Reply Thu 11 Sep, 2008 05:58 pm
@Fido,
There seems to be an extension of the political and legal principles of democracy into cultural areas as well. One does not have to go afar---even within this forum---to read arguments that great art is determined by a show of hands---dirty and untutored to be sure---that sees Beethoven's late quartets held in the same esteem as some Beetle's ditty.
Others seem to want to argue that everyone who has an opinion (and who doesn't have opinions in today's world), is a philosopher.
For whatever reason, whether out of ressentiment, or a need for easy and painless achievement, the effect of this movement has been a leveling of cultural values.
 
Grimlock
 
Reply Fri 12 Sep, 2008 12:27 pm
@jgweed,
I define intellectuals as people who are devoted to the destruction of old ideas, their own first and foremost.

With that in mind, my intellectuals are neither a peaceful nor a popular lot, and at any rate thoroughly unsuited to the service of society, except in the highest sense, of course.
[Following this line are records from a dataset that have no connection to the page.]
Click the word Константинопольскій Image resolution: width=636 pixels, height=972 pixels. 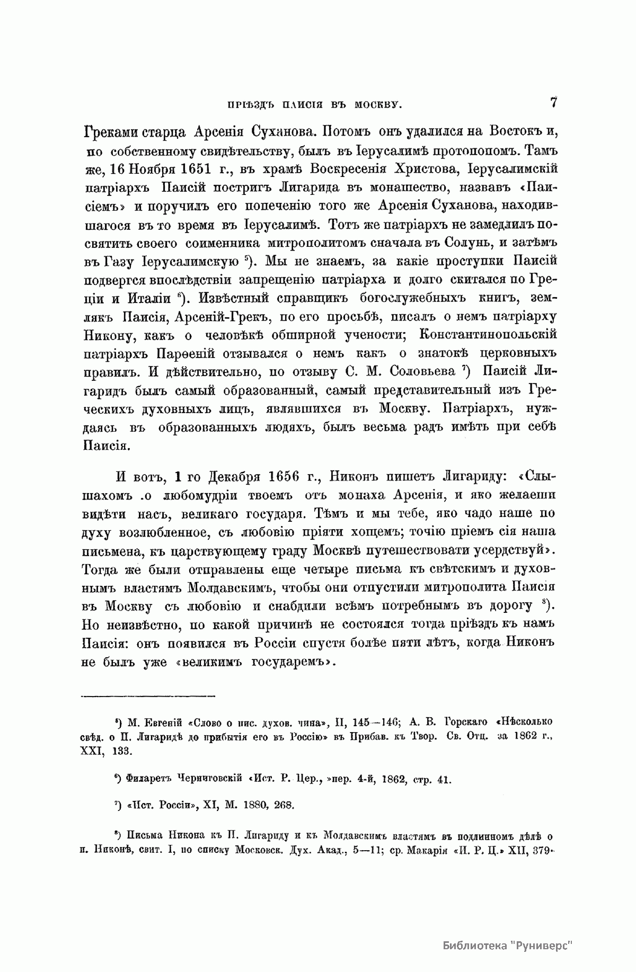(x=488, y=334)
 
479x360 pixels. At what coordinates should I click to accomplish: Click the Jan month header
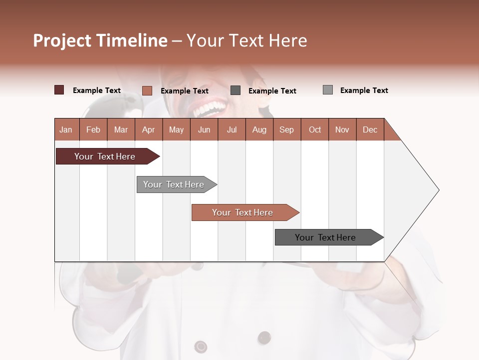click(66, 130)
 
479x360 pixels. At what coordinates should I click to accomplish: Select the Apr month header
click(149, 130)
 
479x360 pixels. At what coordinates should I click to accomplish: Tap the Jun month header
click(204, 130)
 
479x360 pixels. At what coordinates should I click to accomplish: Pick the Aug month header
click(259, 130)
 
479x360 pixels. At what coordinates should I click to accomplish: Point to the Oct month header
click(315, 130)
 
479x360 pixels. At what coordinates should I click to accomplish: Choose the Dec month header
click(370, 130)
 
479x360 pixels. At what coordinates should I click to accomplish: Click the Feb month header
click(93, 130)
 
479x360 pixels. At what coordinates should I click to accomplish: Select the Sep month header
click(287, 130)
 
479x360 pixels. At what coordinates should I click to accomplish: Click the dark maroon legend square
click(59, 90)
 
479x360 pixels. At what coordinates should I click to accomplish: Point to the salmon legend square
click(147, 90)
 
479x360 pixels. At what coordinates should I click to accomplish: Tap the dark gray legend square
click(236, 90)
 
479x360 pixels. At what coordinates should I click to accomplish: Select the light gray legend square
click(328, 90)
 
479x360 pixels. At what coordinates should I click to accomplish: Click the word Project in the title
click(62, 40)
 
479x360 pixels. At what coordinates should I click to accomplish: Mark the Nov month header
click(342, 130)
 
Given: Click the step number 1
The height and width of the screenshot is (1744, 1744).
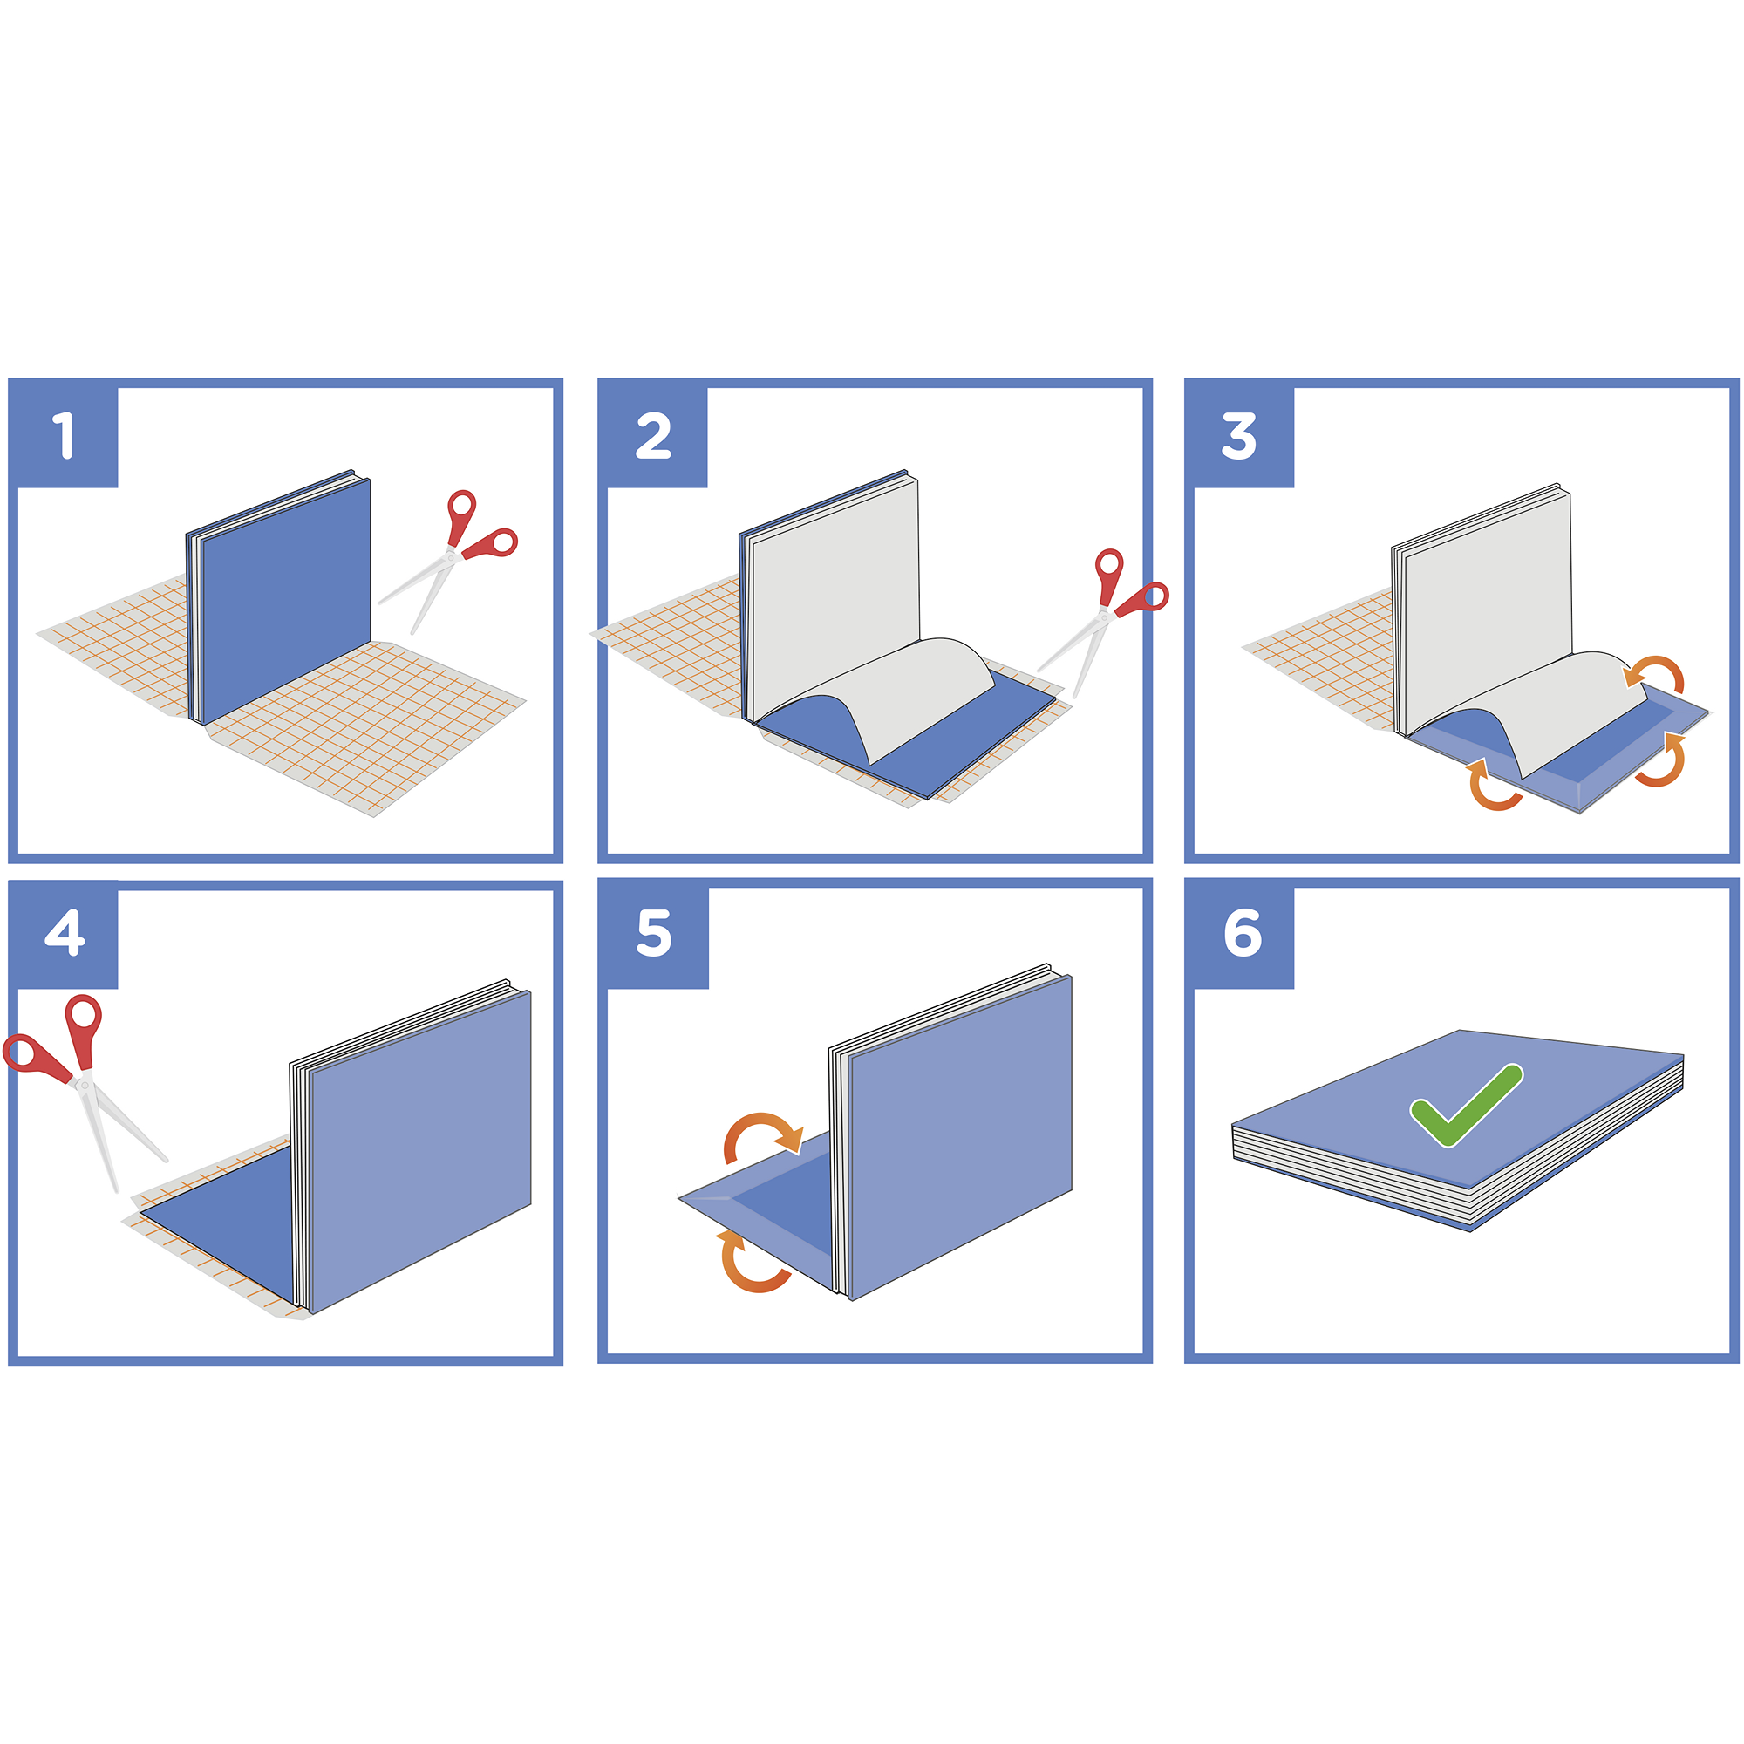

All we can do is prepare the soil; attempting to "cultivate" intellect is a fool's errand, as it is only those who seize the brass ring of their own accord who are worth a damn at the end of the day.
 
Fido
 
Reply Fri 12 Sep, 2008 05:04 pm
@Grimlock,
It is not because ideas are old that they are destroyed, and in fact, they are dropped in the dirt and never picked up when they are found to be wrong, and use less. I trust every mind is like my garage and just as full as it can be; but no one has space, mental, or otherwise, for any junk beyond reclaimation. So, when an idea is proved wrong, a better one is sought or picked up if available. That is what happens, I guess, unless nothing is riding on it, like religion, which counts for nothing, and can keep garbage in plain view to the offense of every rational mind.